Chinese Administrator Explores American University System through Mason Visit
Posted: March 10, 2005 at 1:00 am, Last Updated: November 30, -0001 at 12:00 am
Xia Jinwen, director of the Teaching Affairs Office at Nanjing Normal University in China, has been at George Mason since Feb.10 shadowing Provost Peter Stearns to learn more about the American university system. Mason is one of 10 public universities nationwide chosen by the American Association of State Colleges and Universities to host senior university administrators from China under the Extended Sino-American Leadership Training Initiative (EXSALT). As part of the reciprocal EXSALT program, a George Mason faculty member will be invited to spend a semester teaching at Nanjing Normal next year.
During his month-long visit—Xia’s last day at Mason is tomorrow—he has attended a number of senior staff meetings with Stearns and President Alan Merten, met with university administrators, talked with numerous faculty members, toured all three George Mason campuses, and attended several classes.
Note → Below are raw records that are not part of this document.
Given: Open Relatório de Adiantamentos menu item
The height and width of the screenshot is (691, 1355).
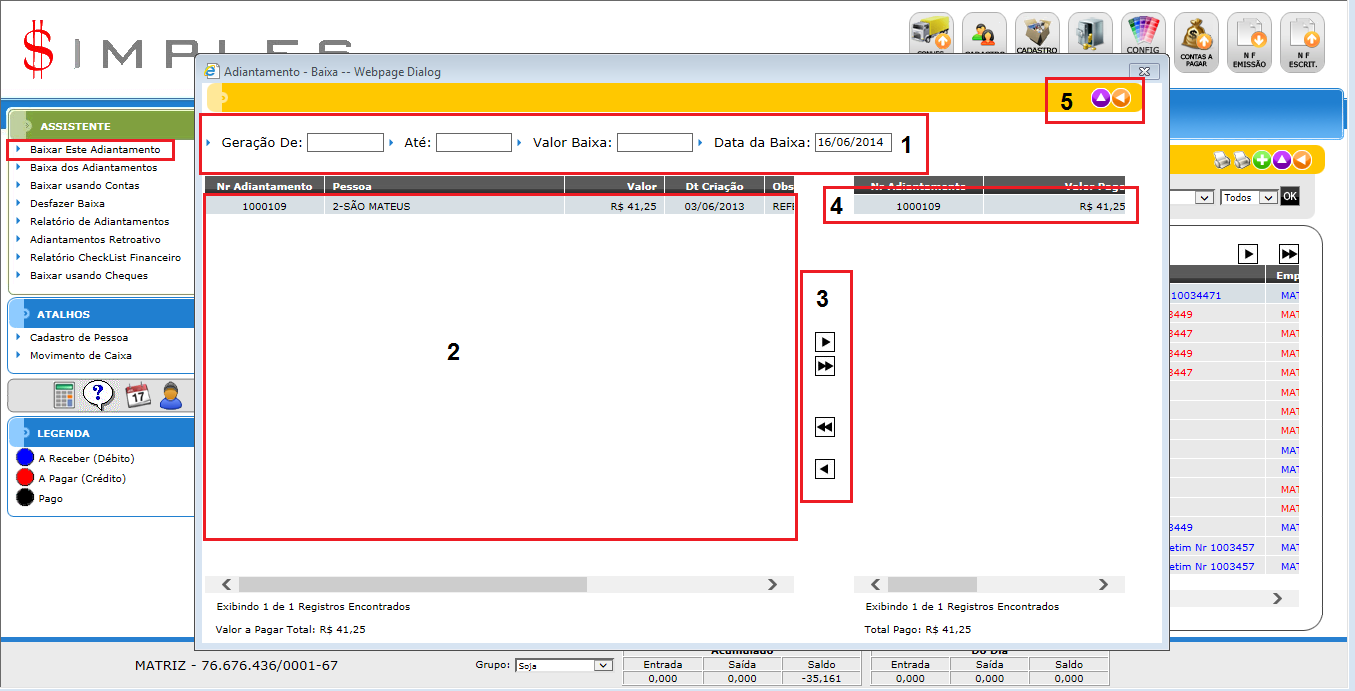Looking at the screenshot, I should coord(99,221).
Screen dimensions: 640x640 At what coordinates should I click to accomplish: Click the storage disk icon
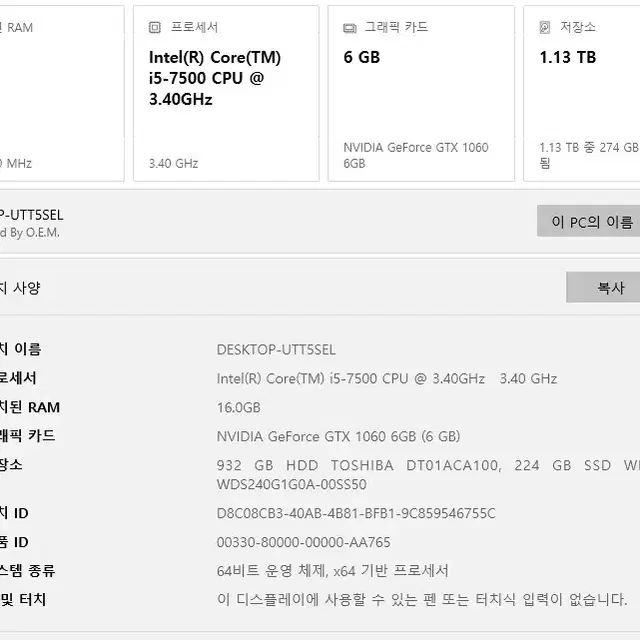545,28
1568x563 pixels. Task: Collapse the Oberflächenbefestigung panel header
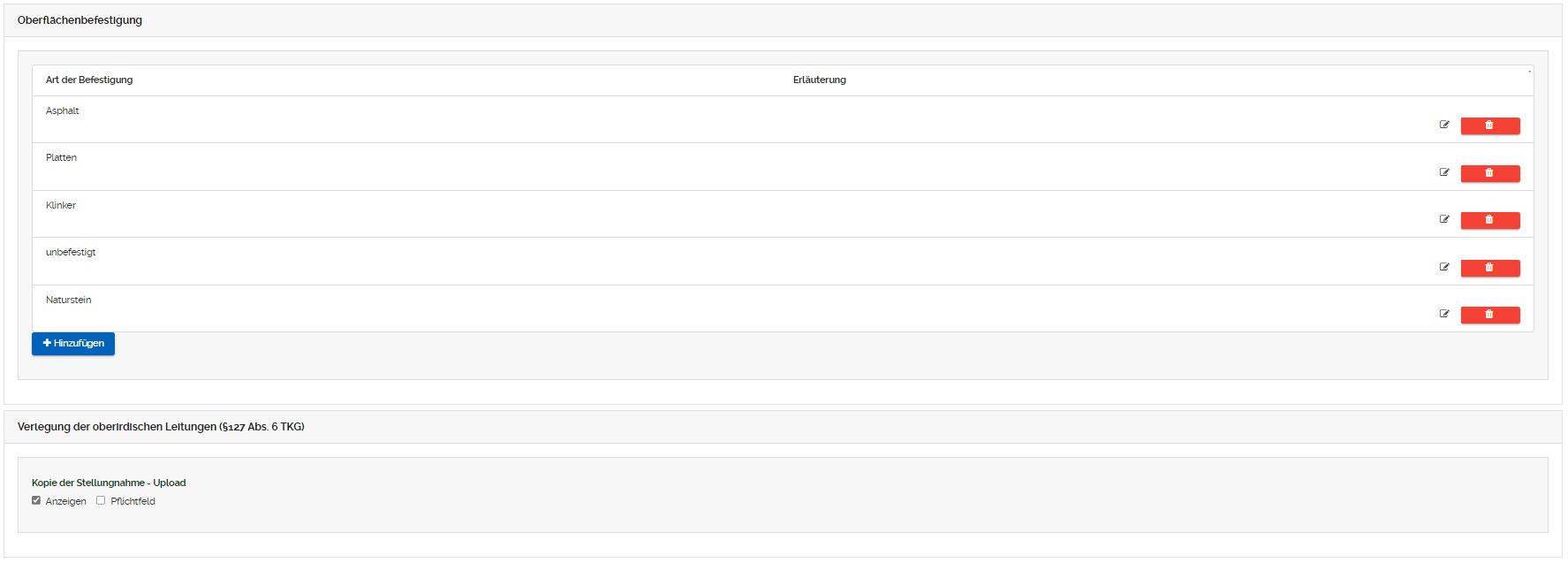pyautogui.click(x=80, y=20)
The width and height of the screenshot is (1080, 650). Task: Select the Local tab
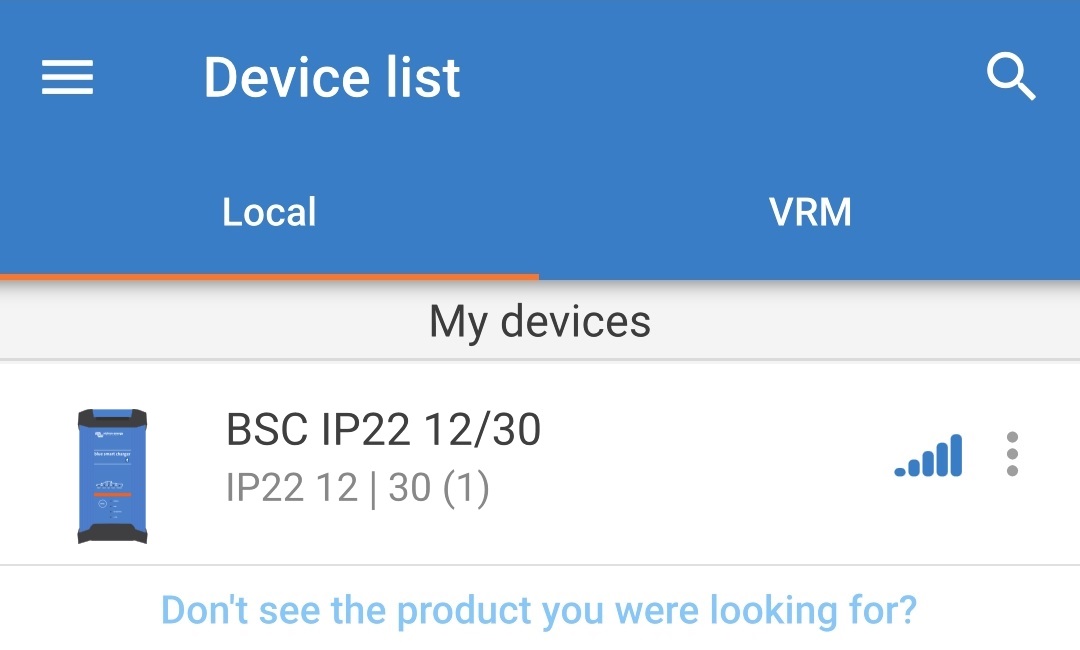268,211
“One of the biggest impressions I have of George Mason so far is the deep level of internationalization, with students here from more than 140 countries and many international activities,” says Xia through his interpreter, Madelyn Ross, China coordinator at Mason. “It is very refreshing, and it’s a good program because it promotes cultural and educational interaction. I think our Chinese universities can learn from George Mason about the level of openness to foreign countries. We have begun to pay a lot of attention to internationalizing our university in the last 10 years.”
Another difference Xia singled out is the higher education management system. In China, the structure is more traditional, with clear divisions between upper management and staff. Here, he has been impressed with how Stearns takes the time to meet with a number of different faculty, staff, and student groups throughout the week. “Dr. Stearns gets feedback from the university community and uses that information when making important decisions,” he says. “I enjoy watching him tap into the energy and enthusiasm of the students and staff.”
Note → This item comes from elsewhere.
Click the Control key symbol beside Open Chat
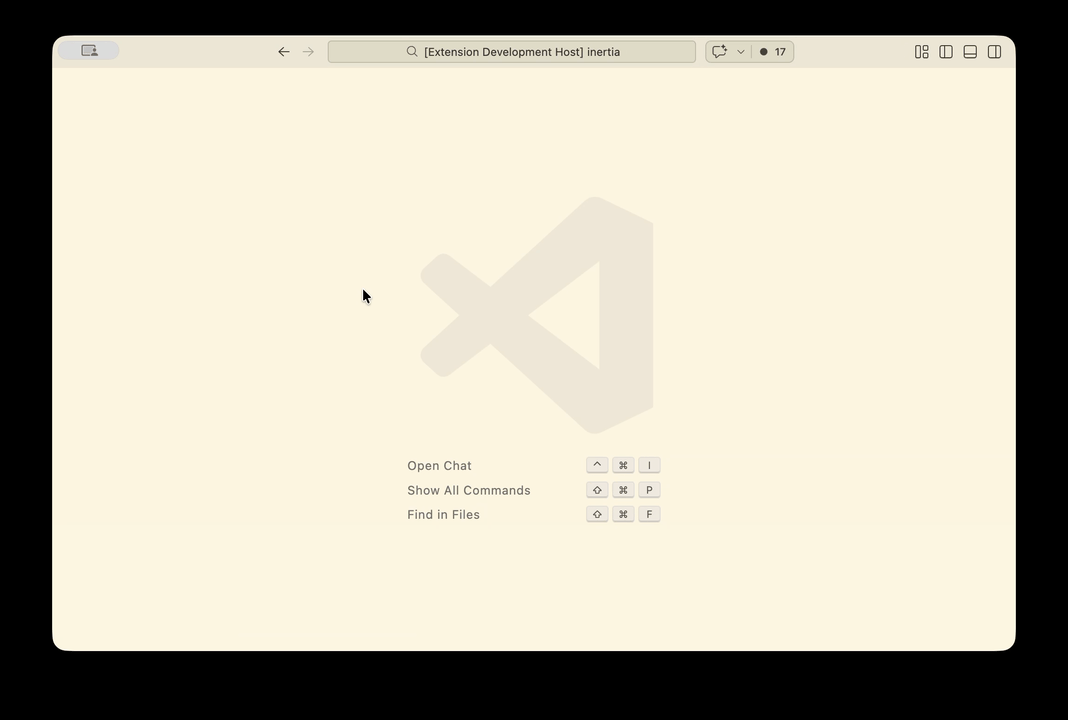This screenshot has width=1068, height=720. point(597,466)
Another aspect that has made an impression on Xia is how far George Mason plans ahead. “I am very impressed with how Dr. Stearns is always thinking into the future. He has a vision. The provost take a lot of time to gather information before making a decision, but at the same time, he’s good at seeing an opportunity somewhere and moving quickly to take advantage of it.”
Xia is trying to learn more about how George Mason has grown so fast and also improved its reputation over the past 20 years. Nanjing Normal is in a similar growth pattern and is comparable in demographics to Mason: It has more than 27,000 students and 3,140 faculty and staff members. Also like George Mason, Nanjing Normal has three separate campuses, and is becoming a model for other Chinese universities in its management of distributed campuses. The university is also well known in China for its academics, as it is ranked one of the top 50 universities in the nation, and its programs in education, geography, and Chinese language and literature are among the top three in China.
When Merten visited China last year, he signed agreements with seven Chinese universities, including Nanjing Normal, to participate in the 1-2-1 Joint Academic Program beginning this fall. Xia hopes that the 1-2-1 exchange program will provide many more opportunities for Nanjing Normal and George Mason to continue their dialogue.